Jason Whitlock about hip-hopping blacks in a team game:

You get one NFL Truth today. Watching Chad Johnson and Larry Johnson undermine their respective head coaches, Marvin Lewis and Herm Edwards, on Sunday gave me a singular focus, forced me to contemplate an uncomfortable truth.

African-American football players caught up in the rebellion and buffoonery of hip hop culture have given NFL owners and coaches a justifiable reason to whiten their rosters. That will be the legacy left by Chad, Larry and Tank Johnson, Pacman Jones, Terrell Owens, Michael Vick and all the other football bojanglers.

It’s already starting to happen. A little-publicized fact is that the Colts and the Patriots — the league’s model franchises — are two of the whitest teams in the NFL.

Wait, you mean that a gang-banging, look-at-me, self-centered individual isn’t conducive to team success? Really? The thing that’s funny about Whitlock’s recognition of the obvious is that it’s not actually about the hip hop, the race or the culture, it’s simply about the willingness and the ability of an individual to fit the role his team needs him to play.

(Yes, the Ray Lewis-led Ravens were an obvious exception, but then, they were also an exception to the rule that you need your offense to be able to score more than one touchdown a month in order to be compete in the NFL.)
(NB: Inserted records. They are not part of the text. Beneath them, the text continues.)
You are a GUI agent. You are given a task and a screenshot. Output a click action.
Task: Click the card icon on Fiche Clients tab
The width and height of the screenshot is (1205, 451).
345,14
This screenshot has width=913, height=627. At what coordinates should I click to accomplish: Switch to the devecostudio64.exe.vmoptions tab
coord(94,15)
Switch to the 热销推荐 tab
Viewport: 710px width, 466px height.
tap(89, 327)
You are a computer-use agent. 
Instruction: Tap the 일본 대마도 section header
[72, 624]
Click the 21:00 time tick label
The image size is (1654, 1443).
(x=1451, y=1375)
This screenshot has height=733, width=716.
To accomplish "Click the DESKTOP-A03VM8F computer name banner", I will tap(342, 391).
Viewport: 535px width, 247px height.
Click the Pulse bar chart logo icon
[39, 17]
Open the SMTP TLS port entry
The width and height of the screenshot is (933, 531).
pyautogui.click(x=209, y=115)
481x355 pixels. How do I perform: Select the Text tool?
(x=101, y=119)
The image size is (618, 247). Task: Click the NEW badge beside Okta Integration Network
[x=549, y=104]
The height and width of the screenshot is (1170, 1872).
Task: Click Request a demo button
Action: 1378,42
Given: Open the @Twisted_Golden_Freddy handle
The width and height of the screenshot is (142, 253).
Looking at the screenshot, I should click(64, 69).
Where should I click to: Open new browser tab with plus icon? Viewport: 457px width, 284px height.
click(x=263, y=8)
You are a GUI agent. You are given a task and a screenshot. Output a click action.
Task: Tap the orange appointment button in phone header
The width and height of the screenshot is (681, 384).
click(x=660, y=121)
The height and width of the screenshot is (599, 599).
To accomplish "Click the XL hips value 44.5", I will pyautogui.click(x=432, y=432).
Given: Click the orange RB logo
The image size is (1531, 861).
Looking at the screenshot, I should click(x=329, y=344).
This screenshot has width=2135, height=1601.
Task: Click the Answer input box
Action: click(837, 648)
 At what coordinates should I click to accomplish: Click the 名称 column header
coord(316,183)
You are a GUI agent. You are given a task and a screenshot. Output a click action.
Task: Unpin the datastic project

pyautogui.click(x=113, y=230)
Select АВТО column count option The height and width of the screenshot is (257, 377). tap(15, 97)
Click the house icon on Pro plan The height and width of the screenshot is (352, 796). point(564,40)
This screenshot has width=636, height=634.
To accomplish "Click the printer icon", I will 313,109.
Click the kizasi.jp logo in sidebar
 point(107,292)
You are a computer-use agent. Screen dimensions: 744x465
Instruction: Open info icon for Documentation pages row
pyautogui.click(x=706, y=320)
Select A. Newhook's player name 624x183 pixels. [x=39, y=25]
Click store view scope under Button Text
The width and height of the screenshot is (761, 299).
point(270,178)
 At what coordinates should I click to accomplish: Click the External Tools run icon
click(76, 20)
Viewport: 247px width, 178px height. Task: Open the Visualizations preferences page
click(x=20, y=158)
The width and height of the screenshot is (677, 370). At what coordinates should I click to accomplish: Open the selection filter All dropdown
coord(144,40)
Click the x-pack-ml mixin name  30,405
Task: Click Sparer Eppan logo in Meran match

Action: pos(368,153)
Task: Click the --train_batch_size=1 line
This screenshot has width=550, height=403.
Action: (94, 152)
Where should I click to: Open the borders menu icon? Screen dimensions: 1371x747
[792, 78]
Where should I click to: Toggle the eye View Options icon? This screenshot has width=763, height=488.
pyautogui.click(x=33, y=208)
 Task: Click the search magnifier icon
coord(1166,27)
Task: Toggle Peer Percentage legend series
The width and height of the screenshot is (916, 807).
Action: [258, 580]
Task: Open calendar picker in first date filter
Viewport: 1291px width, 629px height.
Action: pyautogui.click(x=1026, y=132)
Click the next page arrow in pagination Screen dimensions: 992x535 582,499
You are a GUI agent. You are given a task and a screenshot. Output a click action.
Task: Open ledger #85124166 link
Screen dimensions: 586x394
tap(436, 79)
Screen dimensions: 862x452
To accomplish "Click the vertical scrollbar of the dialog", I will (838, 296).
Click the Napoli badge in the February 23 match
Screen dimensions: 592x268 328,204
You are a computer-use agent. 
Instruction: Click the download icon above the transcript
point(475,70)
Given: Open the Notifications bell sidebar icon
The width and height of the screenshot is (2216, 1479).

Real Madrid’s famous galacticos strategy was a complete failure, not because the players were self-centered would-be rappers, but because the team composed entirely of world-class stars had no one to do the dirty work for them. Starting both Zizou and Figo in the midfield was rather like trying to play Peyton Manning and Tom Brady at the same time. The legendary club didn’t win a single championship or cup until after they gave up on the superlative skill uber alles strategy and let a few of the galactics go in favor of some (relatively) blue collar players.